(Collected data entries)

────

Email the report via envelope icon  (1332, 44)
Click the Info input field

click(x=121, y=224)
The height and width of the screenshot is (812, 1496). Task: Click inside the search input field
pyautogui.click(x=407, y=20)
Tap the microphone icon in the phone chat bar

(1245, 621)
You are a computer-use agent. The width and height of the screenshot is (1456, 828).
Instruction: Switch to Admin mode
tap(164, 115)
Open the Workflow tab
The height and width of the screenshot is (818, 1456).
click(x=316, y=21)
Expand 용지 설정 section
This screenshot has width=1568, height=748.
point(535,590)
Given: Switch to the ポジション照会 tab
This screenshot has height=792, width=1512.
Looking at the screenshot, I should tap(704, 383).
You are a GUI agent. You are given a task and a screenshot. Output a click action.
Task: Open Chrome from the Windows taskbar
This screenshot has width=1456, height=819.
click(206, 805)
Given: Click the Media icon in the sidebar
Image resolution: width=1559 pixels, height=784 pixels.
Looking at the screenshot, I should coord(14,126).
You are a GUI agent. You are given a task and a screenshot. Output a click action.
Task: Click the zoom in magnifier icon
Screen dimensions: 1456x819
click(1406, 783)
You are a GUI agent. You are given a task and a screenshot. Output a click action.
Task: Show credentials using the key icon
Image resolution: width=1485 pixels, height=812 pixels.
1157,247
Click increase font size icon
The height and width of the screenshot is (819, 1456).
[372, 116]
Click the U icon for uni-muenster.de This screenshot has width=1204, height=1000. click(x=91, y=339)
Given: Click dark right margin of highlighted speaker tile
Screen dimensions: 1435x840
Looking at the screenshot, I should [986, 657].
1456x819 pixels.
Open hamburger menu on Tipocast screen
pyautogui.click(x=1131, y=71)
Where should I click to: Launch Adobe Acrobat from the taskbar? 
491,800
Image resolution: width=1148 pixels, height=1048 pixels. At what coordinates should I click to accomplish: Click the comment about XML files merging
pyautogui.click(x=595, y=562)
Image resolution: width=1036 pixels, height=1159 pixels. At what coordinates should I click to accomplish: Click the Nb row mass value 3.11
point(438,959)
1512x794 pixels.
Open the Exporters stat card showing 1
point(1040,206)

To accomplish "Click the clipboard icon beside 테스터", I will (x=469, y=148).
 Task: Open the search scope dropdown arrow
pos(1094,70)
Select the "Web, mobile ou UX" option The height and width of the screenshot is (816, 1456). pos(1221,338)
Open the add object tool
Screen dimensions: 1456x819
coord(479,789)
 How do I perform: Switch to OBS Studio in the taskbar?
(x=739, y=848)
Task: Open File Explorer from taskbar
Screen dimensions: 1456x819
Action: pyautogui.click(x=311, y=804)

────

EXERCISE = Copy the records. Each line should match exactly.

TASK RESPONSE =
Email the report via envelope icon  (1332, 44)
Click the Info input field

click(x=121, y=224)
The height and width of the screenshot is (812, 1496). Task: Click inside the search input field
pyautogui.click(x=407, y=20)
Tap the microphone icon in the phone chat bar

(1245, 621)
You are a computer-use agent. The width and height of the screenshot is (1456, 828).
Instruction: Switch to Admin mode
tap(164, 115)
Open the Workflow tab
The height and width of the screenshot is (818, 1456).
click(x=316, y=21)
Expand 용지 설정 section
This screenshot has width=1568, height=748.
point(535,590)
Given: Switch to the ポジション照会 tab
This screenshot has height=792, width=1512.
Looking at the screenshot, I should tap(704, 383).
You are a GUI agent. You are given a task and a screenshot. Output a click action.
Task: Open Chrome from the Windows taskbar
This screenshot has width=1456, height=819.
click(206, 805)
Given: Click the Media icon in the sidebar
Image resolution: width=1559 pixels, height=784 pixels.
Looking at the screenshot, I should coord(14,126).
You are a GUI agent. You are given a task and a screenshot. Output a click action.
Task: Click the zoom in magnifier icon
Screen dimensions: 1456x819
click(1406, 783)
You are a GUI agent. You are given a task and a screenshot. Output a click action.
Task: Show credentials using the key icon
Image resolution: width=1485 pixels, height=812 pixels.
1157,247
Click increase font size icon
The height and width of the screenshot is (819, 1456).
[372, 116]
Click the U icon for uni-muenster.de This screenshot has width=1204, height=1000. click(x=91, y=339)
Given: Click dark right margin of highlighted speaker tile
Screen dimensions: 1435x840
Looking at the screenshot, I should [986, 657].
1456x819 pixels.
Open hamburger menu on Tipocast screen
pyautogui.click(x=1131, y=71)
Where should I click to: Launch Adobe Acrobat from the taskbar? 
491,800
Image resolution: width=1148 pixels, height=1048 pixels. At what coordinates should I click to accomplish: Click the comment about XML files merging
pyautogui.click(x=595, y=562)
Image resolution: width=1036 pixels, height=1159 pixels. At what coordinates should I click to accomplish: Click the Nb row mass value 3.11
point(438,959)
1512x794 pixels.
Open the Exporters stat card showing 1
point(1040,206)

To accomplish "Click the clipboard icon beside 테스터", I will (x=469, y=148).
 Task: Open the search scope dropdown arrow
pos(1094,70)
Select the "Web, mobile ou UX" option The height and width of the screenshot is (816, 1456). pos(1221,338)
Open the add object tool
Screen dimensions: 1456x819
coord(479,789)
 How do I perform: Switch to OBS Studio in the taskbar?
(x=739, y=848)
Task: Open File Explorer from taskbar
Screen dimensions: 1456x819
Action: pyautogui.click(x=311, y=804)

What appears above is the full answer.